Records shown ::
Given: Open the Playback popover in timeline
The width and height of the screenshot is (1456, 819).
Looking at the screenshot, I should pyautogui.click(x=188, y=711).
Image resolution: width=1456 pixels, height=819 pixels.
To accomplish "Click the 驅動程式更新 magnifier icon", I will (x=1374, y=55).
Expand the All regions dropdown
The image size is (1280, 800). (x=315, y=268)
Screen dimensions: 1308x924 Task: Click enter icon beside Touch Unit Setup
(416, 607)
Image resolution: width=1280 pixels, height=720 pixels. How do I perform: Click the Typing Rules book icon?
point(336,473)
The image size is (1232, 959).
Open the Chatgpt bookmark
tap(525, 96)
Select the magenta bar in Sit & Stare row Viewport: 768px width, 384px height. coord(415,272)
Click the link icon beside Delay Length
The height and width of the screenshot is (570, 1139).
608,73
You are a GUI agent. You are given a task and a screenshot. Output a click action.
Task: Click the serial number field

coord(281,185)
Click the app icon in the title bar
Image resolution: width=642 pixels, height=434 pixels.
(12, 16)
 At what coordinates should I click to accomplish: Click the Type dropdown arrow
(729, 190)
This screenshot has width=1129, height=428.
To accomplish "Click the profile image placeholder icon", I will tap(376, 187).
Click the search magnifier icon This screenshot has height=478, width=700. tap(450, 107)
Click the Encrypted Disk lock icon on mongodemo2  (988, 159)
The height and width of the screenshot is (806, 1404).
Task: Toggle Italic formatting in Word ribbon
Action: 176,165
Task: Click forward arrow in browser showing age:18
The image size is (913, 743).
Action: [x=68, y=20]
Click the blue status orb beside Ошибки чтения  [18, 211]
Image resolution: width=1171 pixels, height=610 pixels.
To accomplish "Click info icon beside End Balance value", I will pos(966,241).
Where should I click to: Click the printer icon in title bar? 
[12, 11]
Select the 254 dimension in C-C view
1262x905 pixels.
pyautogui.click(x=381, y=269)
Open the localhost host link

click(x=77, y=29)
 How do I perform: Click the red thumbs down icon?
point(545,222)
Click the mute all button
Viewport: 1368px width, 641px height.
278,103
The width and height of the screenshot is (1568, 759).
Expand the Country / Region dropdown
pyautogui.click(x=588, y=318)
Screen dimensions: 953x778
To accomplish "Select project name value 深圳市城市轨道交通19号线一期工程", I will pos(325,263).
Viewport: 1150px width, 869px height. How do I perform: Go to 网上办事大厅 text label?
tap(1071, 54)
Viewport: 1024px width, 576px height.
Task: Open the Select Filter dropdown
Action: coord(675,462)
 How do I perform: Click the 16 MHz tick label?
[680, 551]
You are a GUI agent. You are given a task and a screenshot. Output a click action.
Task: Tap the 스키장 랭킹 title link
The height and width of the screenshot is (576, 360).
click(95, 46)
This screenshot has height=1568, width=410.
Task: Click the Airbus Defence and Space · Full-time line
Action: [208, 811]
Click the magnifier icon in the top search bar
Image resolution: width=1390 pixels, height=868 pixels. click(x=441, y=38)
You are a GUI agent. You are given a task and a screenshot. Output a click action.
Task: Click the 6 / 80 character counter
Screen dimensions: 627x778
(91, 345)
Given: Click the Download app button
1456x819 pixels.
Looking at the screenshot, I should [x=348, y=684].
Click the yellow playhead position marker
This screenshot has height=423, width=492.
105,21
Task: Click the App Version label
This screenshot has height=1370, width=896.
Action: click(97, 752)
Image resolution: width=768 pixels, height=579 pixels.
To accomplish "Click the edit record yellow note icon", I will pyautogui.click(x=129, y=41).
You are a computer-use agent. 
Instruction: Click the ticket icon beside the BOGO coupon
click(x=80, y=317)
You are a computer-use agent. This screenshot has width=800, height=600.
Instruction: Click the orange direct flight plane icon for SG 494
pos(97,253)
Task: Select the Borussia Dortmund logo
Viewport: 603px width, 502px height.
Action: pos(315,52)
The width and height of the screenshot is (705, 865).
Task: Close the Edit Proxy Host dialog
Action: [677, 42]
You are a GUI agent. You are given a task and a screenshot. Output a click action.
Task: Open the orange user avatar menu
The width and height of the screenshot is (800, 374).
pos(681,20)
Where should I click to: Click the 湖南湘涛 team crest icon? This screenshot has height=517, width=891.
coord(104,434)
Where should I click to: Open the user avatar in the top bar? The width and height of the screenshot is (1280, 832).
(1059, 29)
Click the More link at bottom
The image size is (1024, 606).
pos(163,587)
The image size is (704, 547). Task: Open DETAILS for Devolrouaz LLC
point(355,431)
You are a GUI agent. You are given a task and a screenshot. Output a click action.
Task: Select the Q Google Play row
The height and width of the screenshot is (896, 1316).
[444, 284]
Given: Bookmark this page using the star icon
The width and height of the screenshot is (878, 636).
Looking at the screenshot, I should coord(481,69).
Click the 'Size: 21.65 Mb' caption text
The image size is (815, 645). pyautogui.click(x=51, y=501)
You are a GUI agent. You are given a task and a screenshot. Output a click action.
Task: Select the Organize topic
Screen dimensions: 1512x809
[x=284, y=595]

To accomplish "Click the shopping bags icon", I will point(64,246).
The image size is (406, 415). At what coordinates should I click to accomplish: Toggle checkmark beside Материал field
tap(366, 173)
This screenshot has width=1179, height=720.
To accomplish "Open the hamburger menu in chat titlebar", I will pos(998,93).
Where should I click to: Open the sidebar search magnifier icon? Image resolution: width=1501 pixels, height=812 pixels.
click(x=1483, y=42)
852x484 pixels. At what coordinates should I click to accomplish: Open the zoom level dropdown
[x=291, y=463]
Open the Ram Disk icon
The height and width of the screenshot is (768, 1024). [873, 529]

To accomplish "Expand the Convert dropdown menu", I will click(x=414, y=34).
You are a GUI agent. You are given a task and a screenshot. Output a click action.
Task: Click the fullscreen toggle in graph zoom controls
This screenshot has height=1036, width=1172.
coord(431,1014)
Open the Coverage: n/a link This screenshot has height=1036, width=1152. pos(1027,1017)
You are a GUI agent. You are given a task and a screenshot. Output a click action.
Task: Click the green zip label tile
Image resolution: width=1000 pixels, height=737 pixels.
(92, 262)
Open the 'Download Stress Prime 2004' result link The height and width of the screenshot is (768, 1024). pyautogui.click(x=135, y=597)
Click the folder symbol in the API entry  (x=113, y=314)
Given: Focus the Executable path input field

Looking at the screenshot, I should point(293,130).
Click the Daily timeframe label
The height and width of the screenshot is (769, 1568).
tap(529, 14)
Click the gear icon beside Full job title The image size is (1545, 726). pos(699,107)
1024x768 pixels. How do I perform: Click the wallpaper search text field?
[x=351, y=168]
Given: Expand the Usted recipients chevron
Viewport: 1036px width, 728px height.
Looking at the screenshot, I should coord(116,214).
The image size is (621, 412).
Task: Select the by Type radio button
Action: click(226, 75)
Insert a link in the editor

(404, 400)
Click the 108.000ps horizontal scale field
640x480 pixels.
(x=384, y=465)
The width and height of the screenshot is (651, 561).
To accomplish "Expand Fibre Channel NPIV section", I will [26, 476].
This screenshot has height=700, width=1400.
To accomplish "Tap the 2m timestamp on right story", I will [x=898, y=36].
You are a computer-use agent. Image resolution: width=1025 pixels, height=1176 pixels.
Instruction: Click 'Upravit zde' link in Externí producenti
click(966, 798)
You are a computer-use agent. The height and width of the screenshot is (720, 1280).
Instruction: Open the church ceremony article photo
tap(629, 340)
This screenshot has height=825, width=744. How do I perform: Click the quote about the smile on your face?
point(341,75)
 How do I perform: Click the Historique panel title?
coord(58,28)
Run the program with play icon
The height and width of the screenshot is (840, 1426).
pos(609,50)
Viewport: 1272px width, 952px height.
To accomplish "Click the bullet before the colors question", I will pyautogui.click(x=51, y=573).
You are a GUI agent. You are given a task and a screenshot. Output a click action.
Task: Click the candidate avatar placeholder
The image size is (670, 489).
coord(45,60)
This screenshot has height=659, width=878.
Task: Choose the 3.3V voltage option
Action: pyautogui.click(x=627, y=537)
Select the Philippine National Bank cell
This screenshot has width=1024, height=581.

Work instruction ::
Each line in the data where the string "menu" occurs should be identified and copied.

Your response ::
Task: Open the orange user avatar menu
To accomplish "Open the hamburger menu in chat titlebar", I will pos(998,93).
To accomplish "Expand the Convert dropdown menu", I will click(x=414, y=34).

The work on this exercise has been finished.